WORK TO BE COMPLETED
Print, exactly as written, the line in the entries below that contains "Where should I" and every line after it up to and including the last. Omit pictures.

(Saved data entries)
____________________

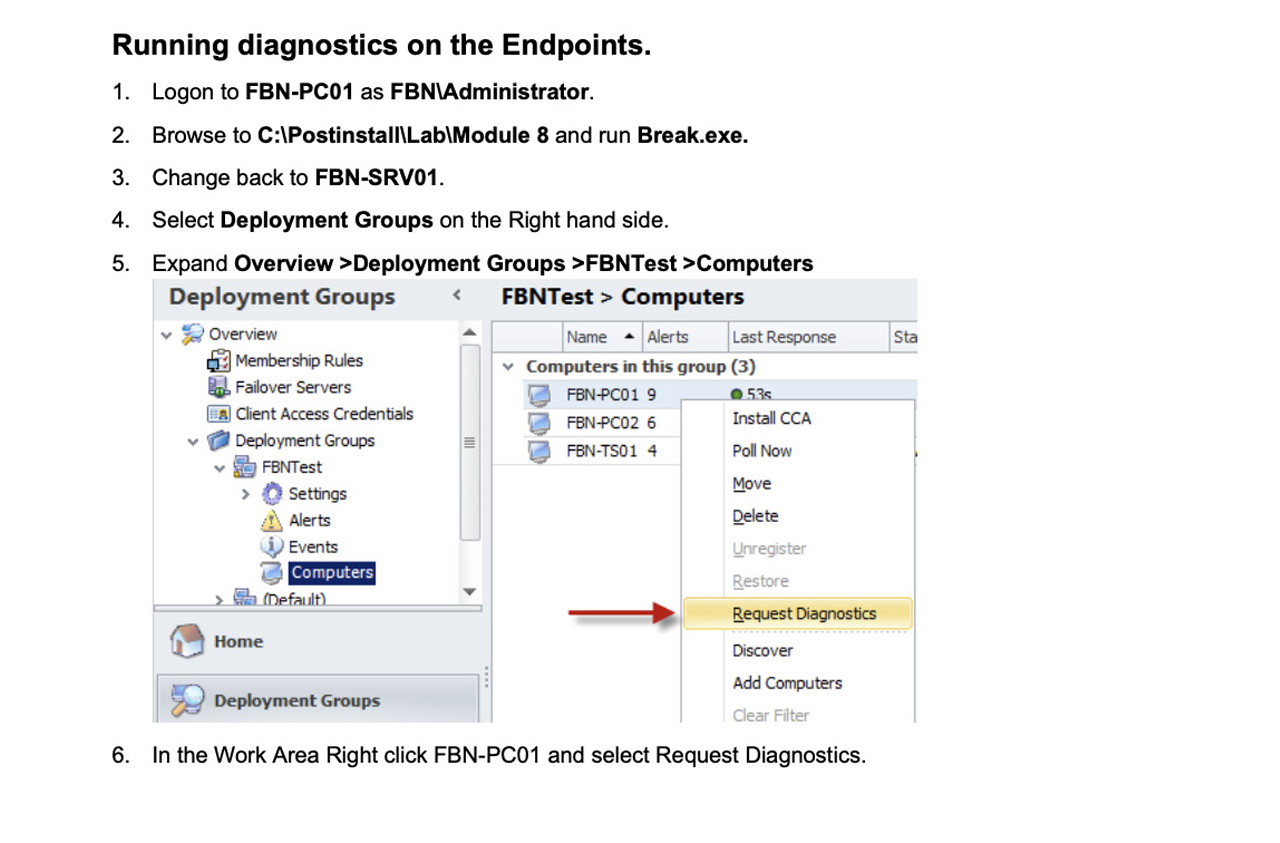Collapse the 'Computers in this group' section
Screen dimensions: 1280x843
click(x=508, y=367)
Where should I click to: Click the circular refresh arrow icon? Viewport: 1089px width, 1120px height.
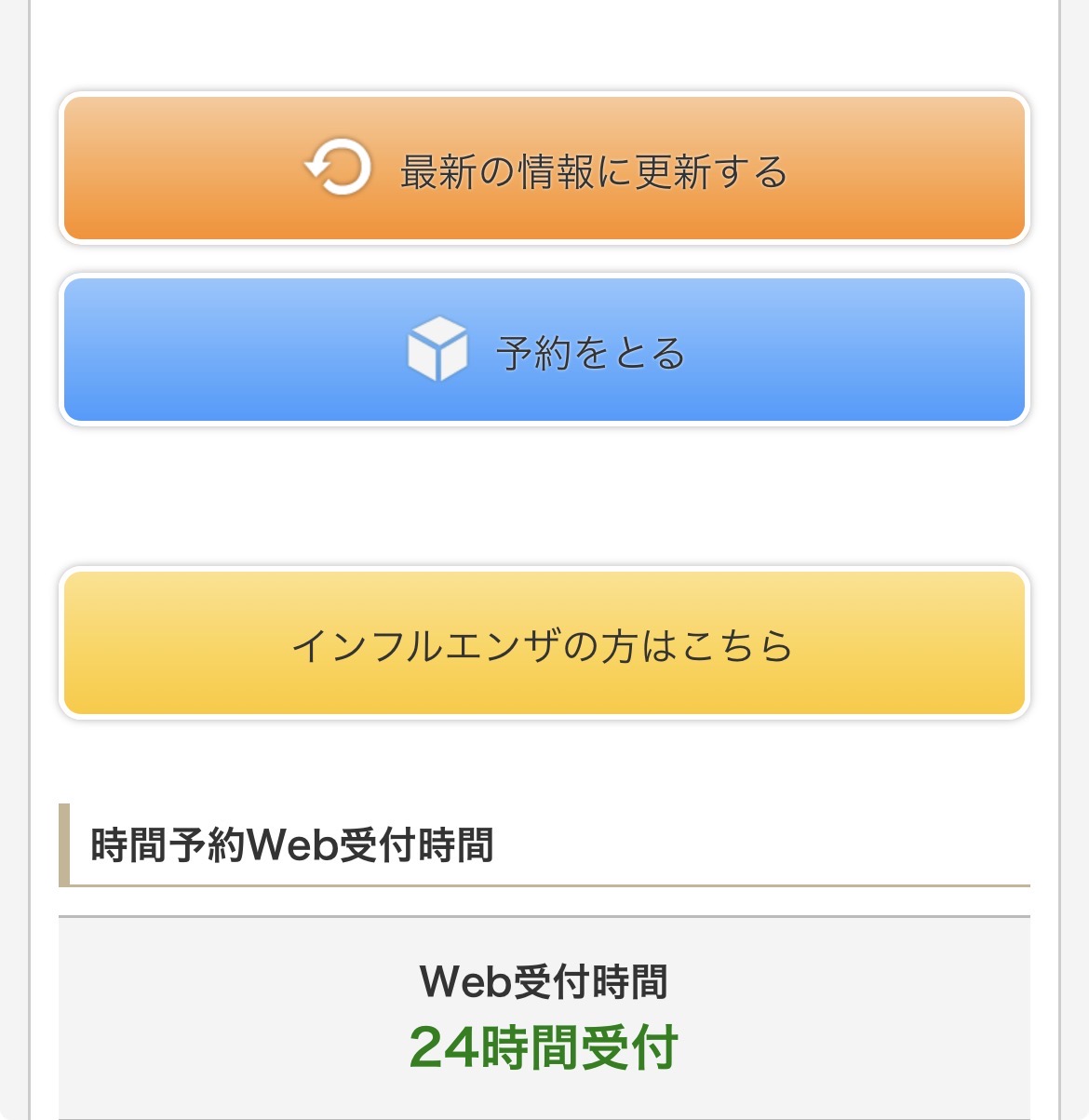pyautogui.click(x=338, y=169)
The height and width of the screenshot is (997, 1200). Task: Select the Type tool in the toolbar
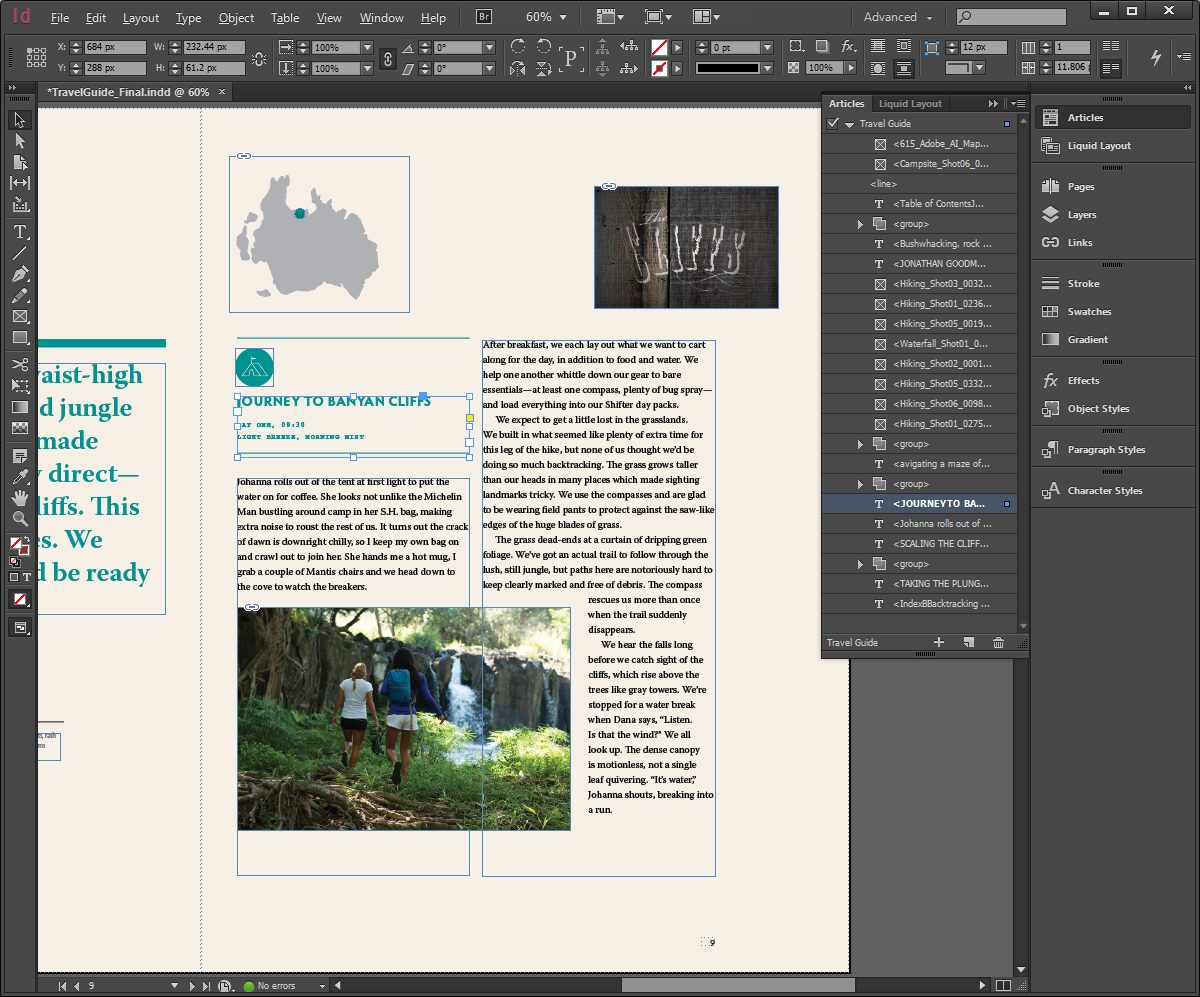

____________________

OUTPUT FOR THIS TASK
Where should I click to: Click the circular refresh arrow icon? Viewport: 1089px width, 1120px height.
pyautogui.click(x=338, y=169)
The height and width of the screenshot is (997, 1200). Task: Select the Type tool in the toolbar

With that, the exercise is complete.